» Stored items from a collection
* * *

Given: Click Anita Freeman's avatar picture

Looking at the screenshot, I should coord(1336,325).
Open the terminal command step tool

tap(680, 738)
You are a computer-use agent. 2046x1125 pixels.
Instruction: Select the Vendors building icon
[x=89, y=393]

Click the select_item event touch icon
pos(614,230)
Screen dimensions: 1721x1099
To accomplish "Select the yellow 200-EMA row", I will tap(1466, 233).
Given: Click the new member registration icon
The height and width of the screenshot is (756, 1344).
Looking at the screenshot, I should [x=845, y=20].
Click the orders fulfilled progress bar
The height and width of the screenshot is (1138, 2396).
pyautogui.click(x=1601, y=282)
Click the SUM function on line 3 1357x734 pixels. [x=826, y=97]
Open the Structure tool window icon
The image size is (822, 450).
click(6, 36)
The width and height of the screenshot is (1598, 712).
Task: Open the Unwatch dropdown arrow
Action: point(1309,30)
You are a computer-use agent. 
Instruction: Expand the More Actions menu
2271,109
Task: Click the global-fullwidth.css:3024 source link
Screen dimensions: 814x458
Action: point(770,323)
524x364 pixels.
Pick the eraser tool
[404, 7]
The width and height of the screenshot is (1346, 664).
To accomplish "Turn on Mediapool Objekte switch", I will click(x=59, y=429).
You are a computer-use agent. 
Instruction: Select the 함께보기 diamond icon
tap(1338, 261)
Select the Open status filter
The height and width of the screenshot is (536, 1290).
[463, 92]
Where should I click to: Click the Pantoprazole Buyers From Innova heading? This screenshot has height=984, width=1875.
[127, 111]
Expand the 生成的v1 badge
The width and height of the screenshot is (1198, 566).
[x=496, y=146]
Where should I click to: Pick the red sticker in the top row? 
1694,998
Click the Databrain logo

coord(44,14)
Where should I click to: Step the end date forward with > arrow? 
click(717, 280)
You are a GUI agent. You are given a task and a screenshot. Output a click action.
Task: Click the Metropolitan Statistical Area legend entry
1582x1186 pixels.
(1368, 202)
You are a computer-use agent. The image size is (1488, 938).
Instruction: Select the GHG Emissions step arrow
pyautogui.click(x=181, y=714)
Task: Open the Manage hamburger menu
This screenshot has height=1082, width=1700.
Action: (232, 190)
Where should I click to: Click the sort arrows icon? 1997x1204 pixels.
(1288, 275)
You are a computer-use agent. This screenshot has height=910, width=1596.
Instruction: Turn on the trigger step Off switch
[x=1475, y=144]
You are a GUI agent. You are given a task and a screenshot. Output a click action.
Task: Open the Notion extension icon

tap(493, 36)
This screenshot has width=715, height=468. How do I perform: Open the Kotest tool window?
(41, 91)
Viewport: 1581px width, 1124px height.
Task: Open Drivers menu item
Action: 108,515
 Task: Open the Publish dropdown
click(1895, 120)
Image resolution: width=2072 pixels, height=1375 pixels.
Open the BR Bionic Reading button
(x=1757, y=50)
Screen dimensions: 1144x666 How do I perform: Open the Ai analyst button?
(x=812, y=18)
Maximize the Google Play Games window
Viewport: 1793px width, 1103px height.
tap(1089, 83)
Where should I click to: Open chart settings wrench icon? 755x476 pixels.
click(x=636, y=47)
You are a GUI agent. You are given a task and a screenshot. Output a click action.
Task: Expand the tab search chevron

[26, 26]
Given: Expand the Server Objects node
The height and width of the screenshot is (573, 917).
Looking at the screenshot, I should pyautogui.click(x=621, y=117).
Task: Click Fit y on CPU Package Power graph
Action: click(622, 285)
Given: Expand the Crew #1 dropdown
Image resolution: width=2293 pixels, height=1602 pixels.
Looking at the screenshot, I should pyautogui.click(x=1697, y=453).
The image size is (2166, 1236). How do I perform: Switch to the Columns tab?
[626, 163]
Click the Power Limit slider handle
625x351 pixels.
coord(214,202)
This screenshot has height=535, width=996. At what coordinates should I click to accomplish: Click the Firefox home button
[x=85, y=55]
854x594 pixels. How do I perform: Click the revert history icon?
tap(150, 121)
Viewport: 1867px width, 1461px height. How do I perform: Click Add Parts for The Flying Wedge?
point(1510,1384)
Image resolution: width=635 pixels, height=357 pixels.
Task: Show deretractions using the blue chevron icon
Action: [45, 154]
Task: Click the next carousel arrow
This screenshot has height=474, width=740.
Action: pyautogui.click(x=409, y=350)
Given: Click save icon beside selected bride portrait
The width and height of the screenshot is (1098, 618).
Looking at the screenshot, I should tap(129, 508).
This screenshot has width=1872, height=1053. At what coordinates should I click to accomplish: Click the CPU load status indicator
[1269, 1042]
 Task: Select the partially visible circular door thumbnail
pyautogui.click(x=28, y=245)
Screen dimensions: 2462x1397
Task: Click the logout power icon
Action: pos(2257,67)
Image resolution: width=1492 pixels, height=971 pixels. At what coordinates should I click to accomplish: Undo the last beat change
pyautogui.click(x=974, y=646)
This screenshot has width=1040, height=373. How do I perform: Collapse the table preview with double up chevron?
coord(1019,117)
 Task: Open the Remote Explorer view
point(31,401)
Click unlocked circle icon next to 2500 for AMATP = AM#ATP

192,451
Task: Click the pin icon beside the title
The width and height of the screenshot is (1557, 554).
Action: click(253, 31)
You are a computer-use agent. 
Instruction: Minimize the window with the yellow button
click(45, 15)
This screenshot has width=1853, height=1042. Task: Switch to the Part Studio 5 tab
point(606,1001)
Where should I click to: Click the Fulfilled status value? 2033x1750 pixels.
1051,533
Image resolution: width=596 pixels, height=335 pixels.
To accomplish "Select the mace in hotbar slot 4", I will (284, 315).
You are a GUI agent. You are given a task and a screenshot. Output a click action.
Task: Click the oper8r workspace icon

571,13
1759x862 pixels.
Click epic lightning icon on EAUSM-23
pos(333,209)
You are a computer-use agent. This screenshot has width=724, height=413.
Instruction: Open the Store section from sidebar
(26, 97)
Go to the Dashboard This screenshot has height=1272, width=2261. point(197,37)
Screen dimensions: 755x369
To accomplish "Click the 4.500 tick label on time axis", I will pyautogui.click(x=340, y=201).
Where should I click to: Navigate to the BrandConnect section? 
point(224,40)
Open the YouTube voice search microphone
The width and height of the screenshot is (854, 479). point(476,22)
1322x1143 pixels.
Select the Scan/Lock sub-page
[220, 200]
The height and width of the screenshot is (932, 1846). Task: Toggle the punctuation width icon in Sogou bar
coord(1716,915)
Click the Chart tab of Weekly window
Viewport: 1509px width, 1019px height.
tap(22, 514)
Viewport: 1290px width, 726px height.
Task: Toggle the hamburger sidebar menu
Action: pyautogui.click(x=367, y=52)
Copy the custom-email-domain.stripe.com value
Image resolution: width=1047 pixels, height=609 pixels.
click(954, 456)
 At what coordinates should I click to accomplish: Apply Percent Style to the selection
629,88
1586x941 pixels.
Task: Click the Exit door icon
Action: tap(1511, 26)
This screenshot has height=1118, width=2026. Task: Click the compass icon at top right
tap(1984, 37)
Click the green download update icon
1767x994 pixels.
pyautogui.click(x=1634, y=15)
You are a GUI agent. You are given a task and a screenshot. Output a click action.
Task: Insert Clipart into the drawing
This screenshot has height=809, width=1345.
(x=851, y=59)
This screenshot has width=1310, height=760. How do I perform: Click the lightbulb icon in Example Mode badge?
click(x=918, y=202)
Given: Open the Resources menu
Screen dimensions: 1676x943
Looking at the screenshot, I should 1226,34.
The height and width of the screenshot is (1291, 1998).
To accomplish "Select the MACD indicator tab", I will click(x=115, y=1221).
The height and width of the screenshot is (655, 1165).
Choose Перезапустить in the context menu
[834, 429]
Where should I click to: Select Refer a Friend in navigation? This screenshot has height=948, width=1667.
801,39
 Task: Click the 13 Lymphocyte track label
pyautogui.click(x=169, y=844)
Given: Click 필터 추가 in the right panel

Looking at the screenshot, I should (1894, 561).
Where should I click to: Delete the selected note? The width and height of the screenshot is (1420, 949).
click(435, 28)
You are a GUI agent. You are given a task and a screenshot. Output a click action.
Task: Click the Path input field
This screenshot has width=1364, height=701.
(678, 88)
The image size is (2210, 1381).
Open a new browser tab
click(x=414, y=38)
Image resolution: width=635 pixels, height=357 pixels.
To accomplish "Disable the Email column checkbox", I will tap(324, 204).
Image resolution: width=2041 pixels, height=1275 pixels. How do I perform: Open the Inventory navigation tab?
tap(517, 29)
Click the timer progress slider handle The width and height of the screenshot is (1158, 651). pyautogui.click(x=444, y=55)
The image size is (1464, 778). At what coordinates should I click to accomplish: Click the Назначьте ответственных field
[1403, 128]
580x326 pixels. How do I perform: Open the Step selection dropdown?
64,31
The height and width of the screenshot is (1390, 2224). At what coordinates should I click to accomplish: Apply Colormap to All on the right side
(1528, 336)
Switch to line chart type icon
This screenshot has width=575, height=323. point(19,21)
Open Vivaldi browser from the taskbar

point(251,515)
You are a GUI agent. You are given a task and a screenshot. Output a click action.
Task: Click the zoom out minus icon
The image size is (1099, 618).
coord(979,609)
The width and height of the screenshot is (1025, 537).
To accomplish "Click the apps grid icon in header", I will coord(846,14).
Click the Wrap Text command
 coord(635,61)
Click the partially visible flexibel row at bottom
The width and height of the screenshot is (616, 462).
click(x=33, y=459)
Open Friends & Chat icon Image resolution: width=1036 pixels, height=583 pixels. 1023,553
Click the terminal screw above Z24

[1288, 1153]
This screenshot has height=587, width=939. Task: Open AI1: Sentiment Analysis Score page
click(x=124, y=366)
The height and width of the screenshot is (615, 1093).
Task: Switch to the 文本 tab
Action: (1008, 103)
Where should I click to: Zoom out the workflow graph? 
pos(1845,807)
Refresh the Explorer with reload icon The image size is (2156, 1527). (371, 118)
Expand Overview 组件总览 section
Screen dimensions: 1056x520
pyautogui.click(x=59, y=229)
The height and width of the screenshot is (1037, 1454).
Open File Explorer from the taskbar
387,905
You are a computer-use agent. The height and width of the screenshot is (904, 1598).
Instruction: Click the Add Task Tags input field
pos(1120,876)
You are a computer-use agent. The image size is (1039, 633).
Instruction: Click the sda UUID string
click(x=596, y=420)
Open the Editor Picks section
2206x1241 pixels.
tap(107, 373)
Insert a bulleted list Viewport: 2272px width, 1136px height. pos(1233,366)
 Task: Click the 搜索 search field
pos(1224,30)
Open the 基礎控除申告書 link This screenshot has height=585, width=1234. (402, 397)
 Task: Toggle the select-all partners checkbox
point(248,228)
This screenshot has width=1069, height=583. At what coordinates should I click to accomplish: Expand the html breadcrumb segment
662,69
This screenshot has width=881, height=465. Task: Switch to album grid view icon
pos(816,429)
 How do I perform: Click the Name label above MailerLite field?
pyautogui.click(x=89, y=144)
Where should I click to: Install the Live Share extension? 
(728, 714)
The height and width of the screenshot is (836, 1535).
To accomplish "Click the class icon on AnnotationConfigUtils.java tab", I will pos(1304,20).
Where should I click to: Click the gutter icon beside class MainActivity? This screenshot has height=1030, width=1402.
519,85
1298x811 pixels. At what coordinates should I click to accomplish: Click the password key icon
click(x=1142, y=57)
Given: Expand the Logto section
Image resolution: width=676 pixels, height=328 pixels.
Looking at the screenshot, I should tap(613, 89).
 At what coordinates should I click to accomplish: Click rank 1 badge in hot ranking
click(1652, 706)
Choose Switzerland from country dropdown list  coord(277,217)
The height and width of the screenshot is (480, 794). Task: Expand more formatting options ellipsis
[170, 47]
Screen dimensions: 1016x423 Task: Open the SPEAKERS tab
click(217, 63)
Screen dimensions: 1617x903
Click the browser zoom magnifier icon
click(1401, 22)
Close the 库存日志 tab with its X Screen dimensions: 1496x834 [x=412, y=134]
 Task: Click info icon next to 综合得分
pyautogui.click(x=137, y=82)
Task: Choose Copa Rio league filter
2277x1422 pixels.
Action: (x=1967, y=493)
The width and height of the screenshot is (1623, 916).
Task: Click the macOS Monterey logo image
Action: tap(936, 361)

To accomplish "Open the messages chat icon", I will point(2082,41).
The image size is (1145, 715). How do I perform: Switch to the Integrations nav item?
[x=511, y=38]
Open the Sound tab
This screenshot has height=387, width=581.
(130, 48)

* * *

» TASK GOAL
Exactly one number is the answer: how many lines in the data include the word "Insert".

» SOLUTION TO THIS PROBLEM
2